In some embodiments, the light-emitting device includes a light-emitting diode die.

In some embodiments, a sidewall of the substrate is free of being in physical contact with a sidewall of the printed circuit board structure.

In some embodiments, the packaging structure further includes a cap disposed over the substrate and housing the light-emitting device therein.

In some embodiments, the packaging structure further includes a third metal pad disposed partially over both the substrate and the printed circuit board structure, wherein the third metal pad is electrically coupled to the second metal pad through a solder material and to the light-emitting device through a bonding wire.

Yet another one of the broader forms of the present disclosure involves a method of fabricating a photonic lighting apparatus. The method includes: obtaining a first substrate having a plurality of light-emitting diode (LED) dies disposed thereon, the LED dies being thermally coupled to the substrate; obtaining a second substrate, the second substrate including a printed circuit board (PCB) and an opening that extends therethrough the PCB; and placing the first substrate within the opening of the second substrate such that the LED dies are located above, and electrically coupled to, the second substrate.

In some embodiments, the first substrate has a first metal pad located on, and extends beyond, the first substrate; the second substrate has a second metal pad located thereon; and the placing is performed such that the first metal pad is placed on the second metal pad.

In some embodiments, the first metal pad is electrically coupled to at least one of the LED dies.

In some embodiments, the placing is performed such that a sidewall of the first substrate is free of being in physical contact with a sidewall of the second substrate defining the opening.

In some embodiments, the substrate is one of: a silicon substrate and a ceramic substrate.

In some embodiments, the PCB substrate includes one or more electrical routing layers electrically coupled to the second metal pad.

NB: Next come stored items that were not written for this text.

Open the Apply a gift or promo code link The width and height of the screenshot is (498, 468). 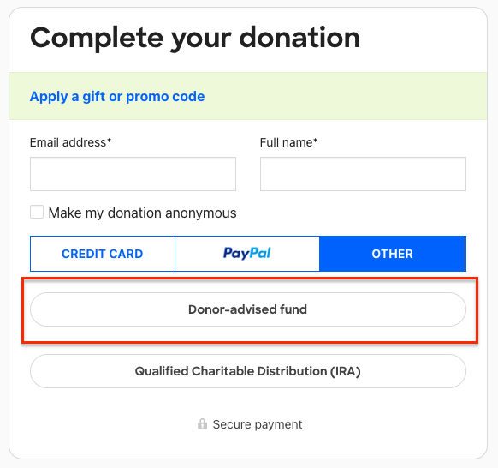coord(117,97)
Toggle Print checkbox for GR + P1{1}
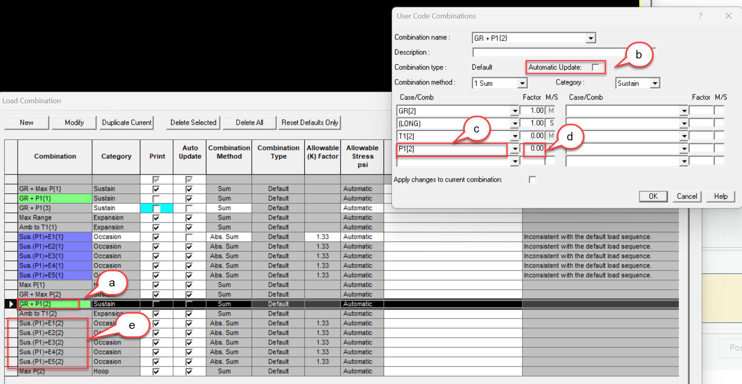The height and width of the screenshot is (384, 742). point(156,198)
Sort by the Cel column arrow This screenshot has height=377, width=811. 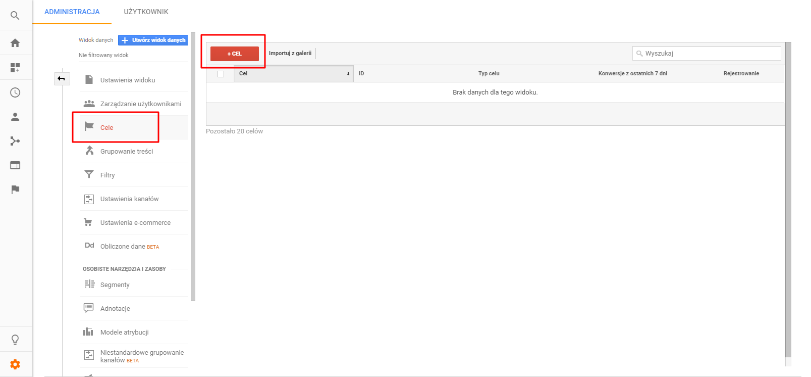point(348,74)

In some embodiments, the method further includes: attaching the first substrate and the second substrate to a heat sink.

DETAILED DESCRIPTION

It is understood that the following disclosure provides many different embodiments, or examples, for implementing different features of various embodiments. Specific examples of components and arrangements are described below to simplify the present disclosure. These are, of course, merely examples and are not intended to be limiting. For example, the formation of a first feature over or on a second feature in the description that follows may include embodiments in which the first and second features are formed in direct contact, and may also include embodiments in which additional features may be formed between the first and second features, such that the first and second features may not be in direct contact. Moreover, the terms “top,” “bottom,” “under,” “over,” and the like are used for convenience and are not meant to limit the scope of embodiments to any particular orientation. Various features may also be arbitrarily drawn in different scales for the sake of simplicity and clarity. In addition, the present disclosure may repeat reference numerals and/or letters in the various examples. This repetition is for the purpose of simplicity and clarity and does not in itself necessarily dictate a relationship between the various embodiments and/or configurations discussed.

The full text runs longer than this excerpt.